Ms De Leng said she can’t understand why its content has caused problems for some people as the calendar was shrink-wrapped and the actual full frontal poses for June, August and September are not featured among the preview pictures on its back.
“The local Waterstones staff have actually been very supportive, it’s only the buyers who are based down in London who have stopped them from selling it,” explained Miss De Leng, who herself has posed in the past for all the top fashion magazines and was once the “rear” for Gloria Vanderbilt jeans. “No one else was allowed to photograph my bum during that time.
ŠIt was in Times Square on that huge billboard for two years!
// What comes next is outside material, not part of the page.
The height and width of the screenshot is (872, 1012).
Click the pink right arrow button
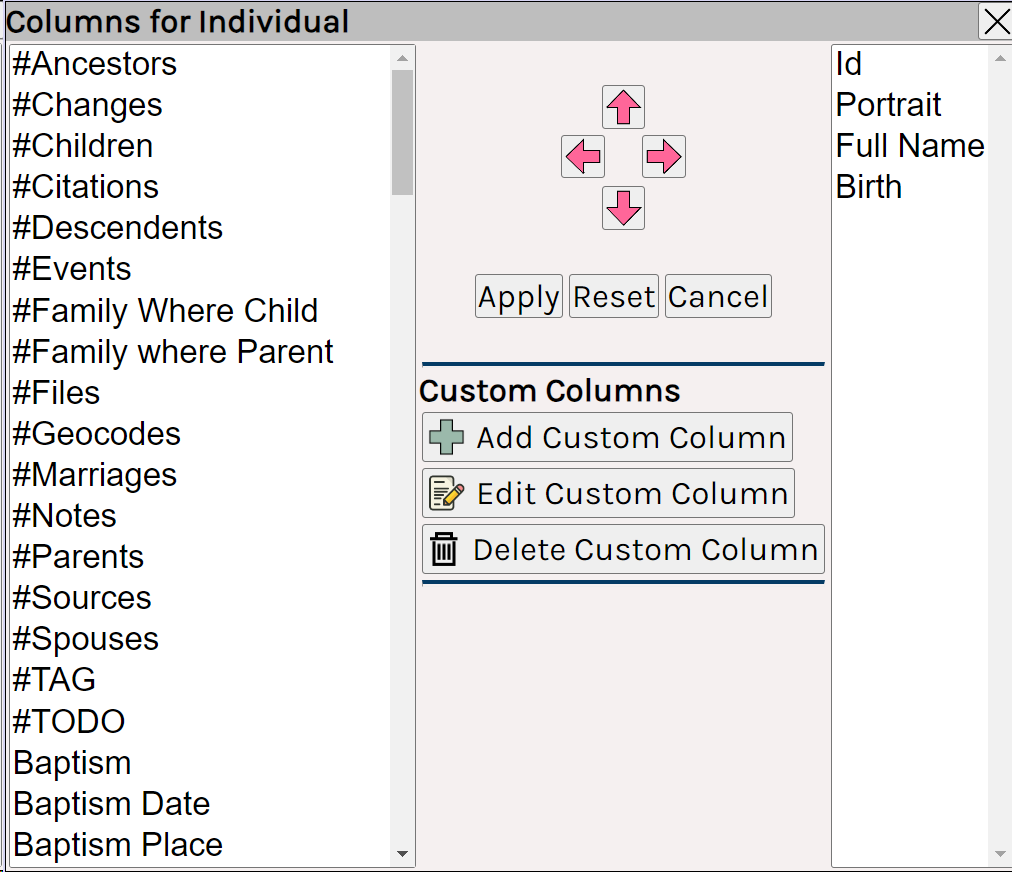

Never before or since have I had such a huge behind,” she joked, before adding that the calendar had proved to be more popular with women rather than men.
“I think a lot of them identify with the theme of ‘what does a woman have to do to get a man to do something’ which comes across in the photograph for October in which Mareike appears to be begging or pleading with the statue.”
Ms De Leng has managed to find willing takers for the calendar at a number of local outlets including the Tate, News from Nowhere and Rennes in Bold Street, and dot.art in Queen Avenue.
“Even the ice cream man in his van at Blundellsands beach has agreed to stock it!”
A spokesman for Waterstones said: “We made our decision not to stock the calendar because of concerns over the content.”